0

I have a dataframe with a few columns in Japanese. I want to pad those column values to match the expected column length.

Dataframe:

  StringData = StringIO(
    """agency_code,Name
亜草 太郎32,パンダーサン
亜草 太郎3223,2
"""
)

df_orig_data = pd.read_csv(StringData, sep=",")
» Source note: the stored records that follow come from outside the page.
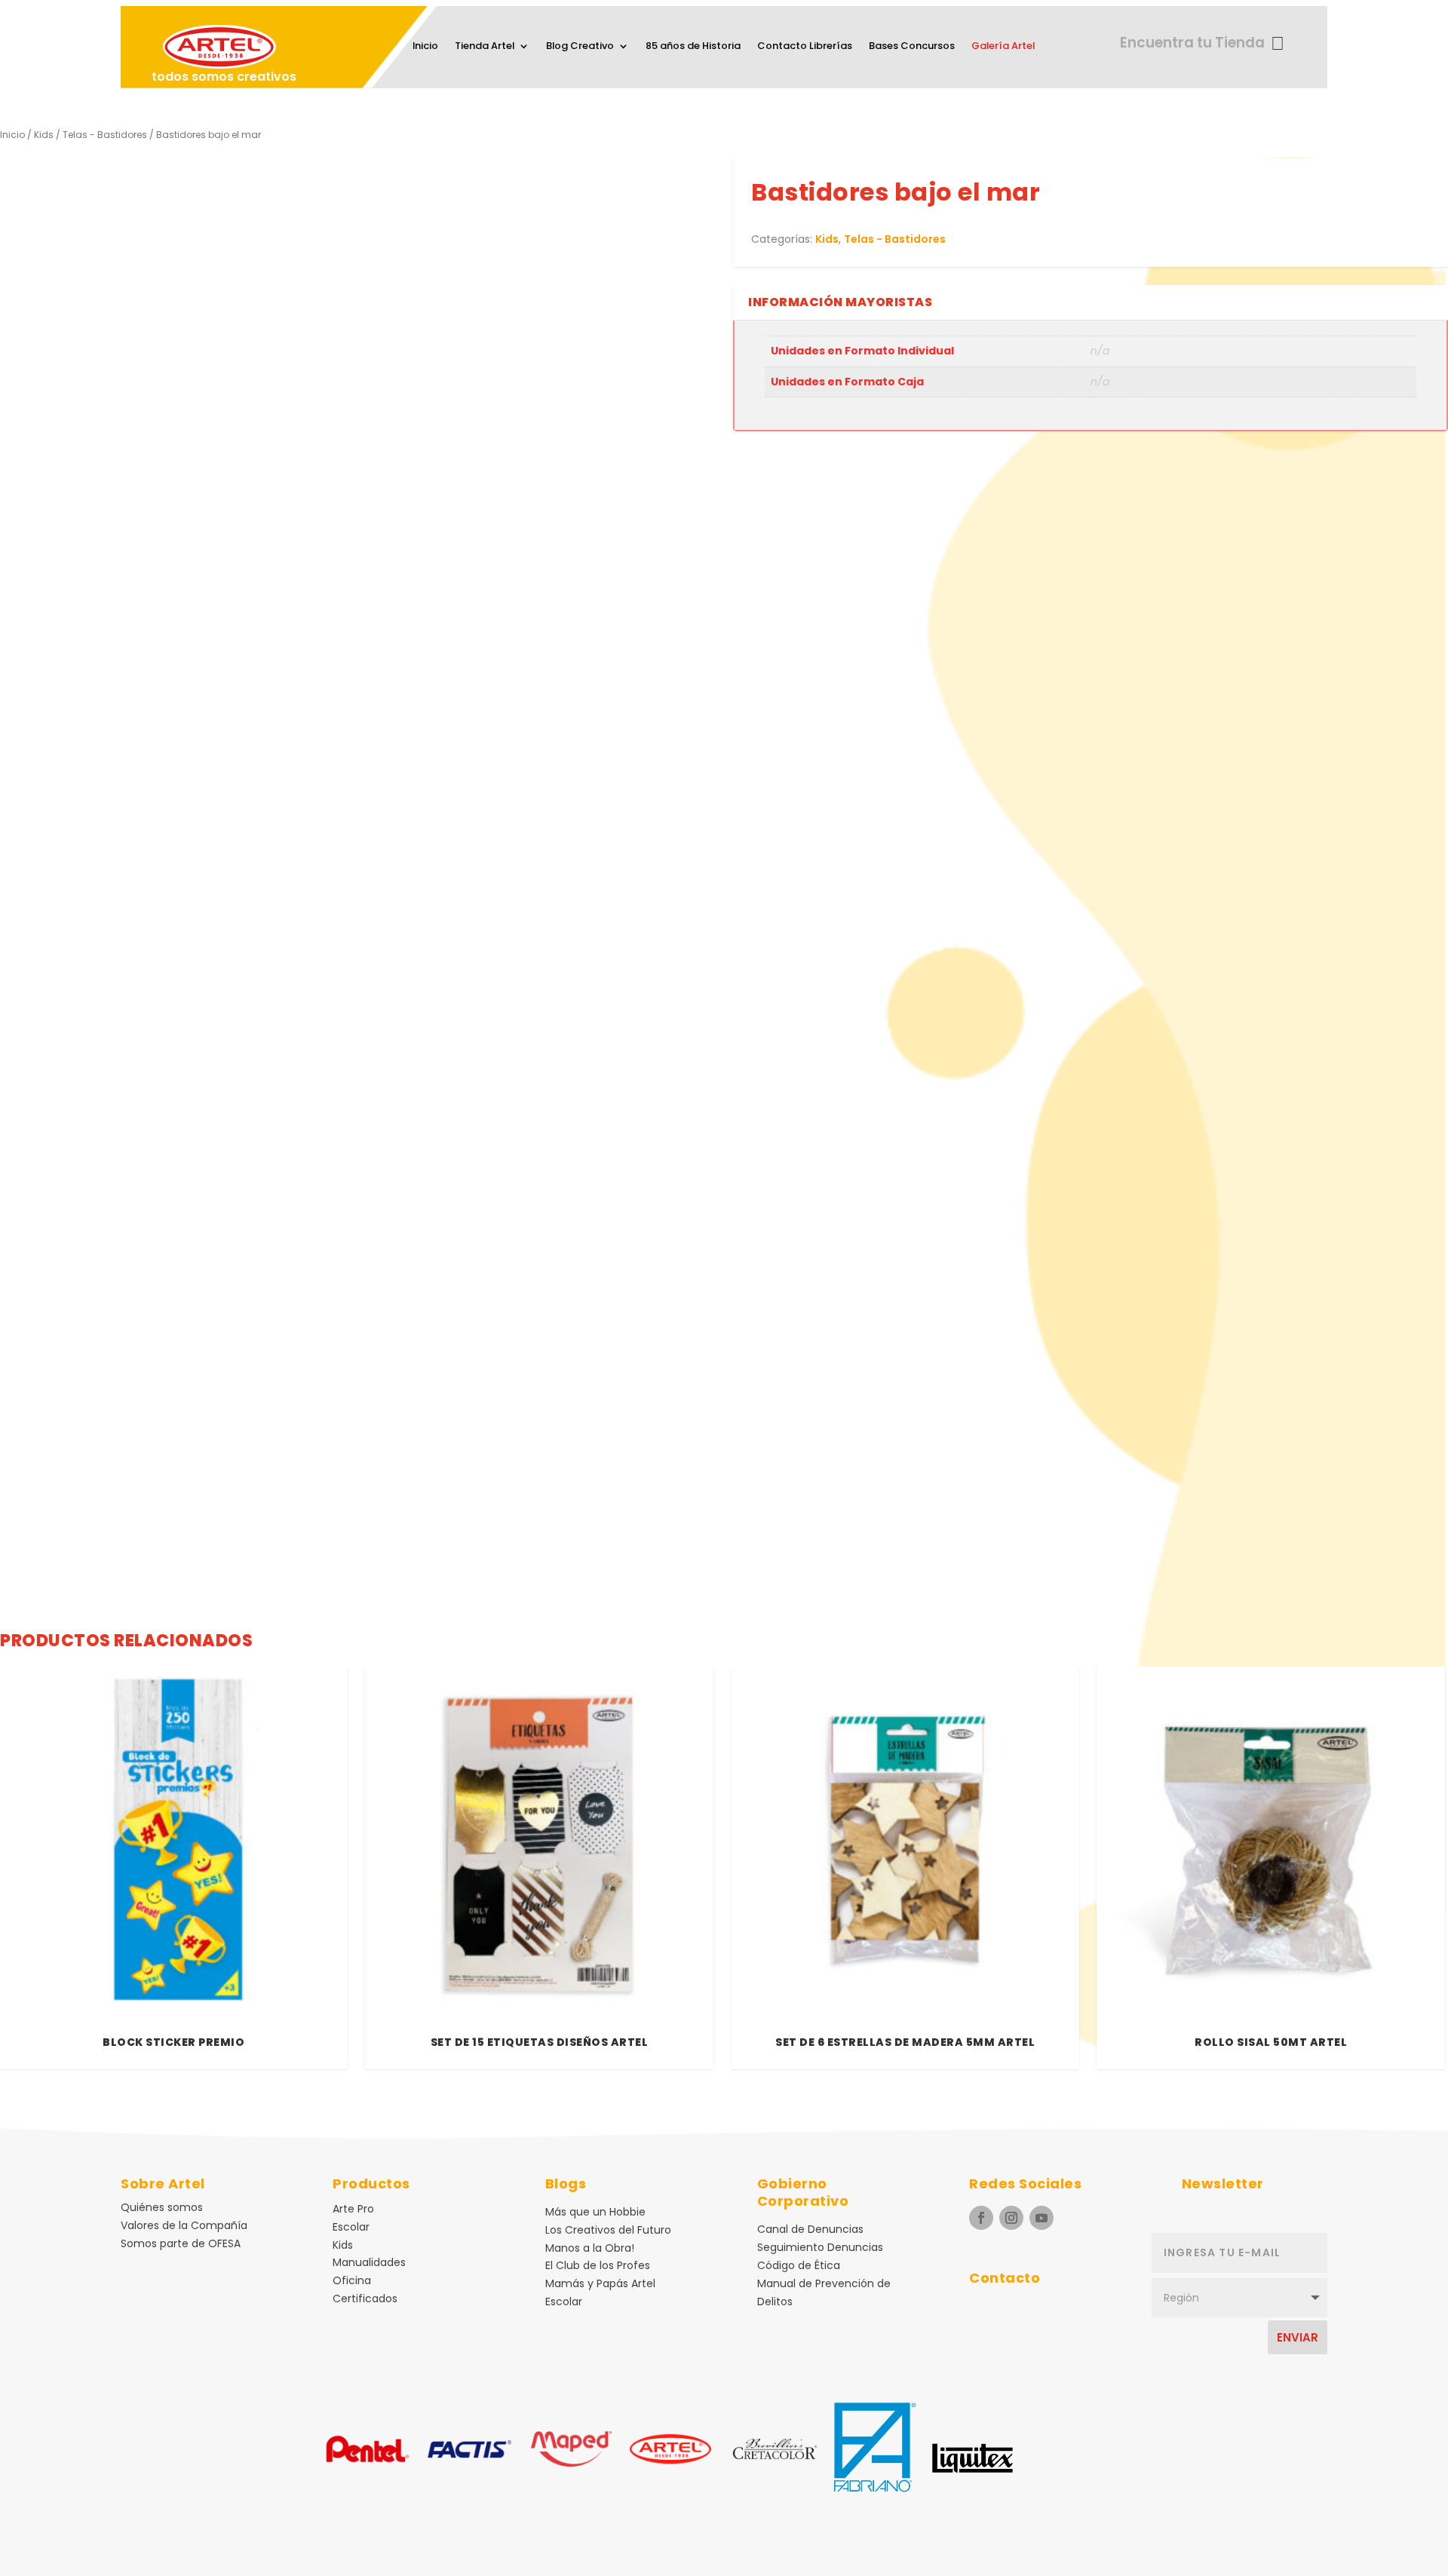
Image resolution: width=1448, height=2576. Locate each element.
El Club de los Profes (597, 2265)
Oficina (352, 2280)
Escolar (351, 2226)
Expected column length is 15 for both the columns. Now when I do this:

print(
df_orig_data["agency_code"]
.astype(str)
.str.pad(width=15, side="right", fillchar="0")

)

I get:

0    亜草 太郎3200000000
1    亜草 太郎3223000000

Actually it treats the double byte characters as single character and pads zeroes.

Actually what I need is:

0    亜草 太郎320000
1    亜草 太郎322300


 亜草 太郎32 - 11 chars (4 double bytes and 3 single byte) + 4 zeroes = 亜草 太郎320000
 亜草 太郎3223 - 13 chars (4 double bytes and 5 single byte) + 2 zeroes = 亜草 太郎322300

Issue:

I am not sure how to treat these Japanese characters along with the normal Alphabets/Numbers while padding the values.

  • 1
    Like most padding functions, this is counting the number of characters, not the expected display width. Generally speaking, you could expect CJK characters to have a display width equal to that of two non-CJK characters, but in more nitty-gritty detail, the problem is more complex and nuanced than that. See also e.g. https://stackoverflow.com/questions/30881811/how-do-you-get-the-display-width-of-combined-unicode-characters-in-python-3 and https://stackoverflow.com/questions/22225441/display-width-of-unicode-strings-in-python – tripleee Nov 16 '22 at 10:32
  • https://pypi.org/project/wcwidth/ attempts to solve the problem, but I can't comment on its accuracy. – tripleee Nov 16 '22 at 10:34
  • `print(len('亜草 太郎32'),len('亜草 太郎3223'))` returns `7 9` (not your wrongly assumed `11 13`)! – JosefZ Nov 16 '22 at 12:48
  • @tripleee Thank you so much for the information. I will try something with encoding and decoding the Japanese chars to see if that helps. – Curious_Insider Nov 22 '22 at 07:29
  • @JosefZ Yes printing those gives 7 and 9 respectively. I want it to treat those characters as double bytes and consider the length as 11 and 13 so that the padding function pads less characters. – Curious_Insider Nov 22 '22 at 07:32

0 Answers0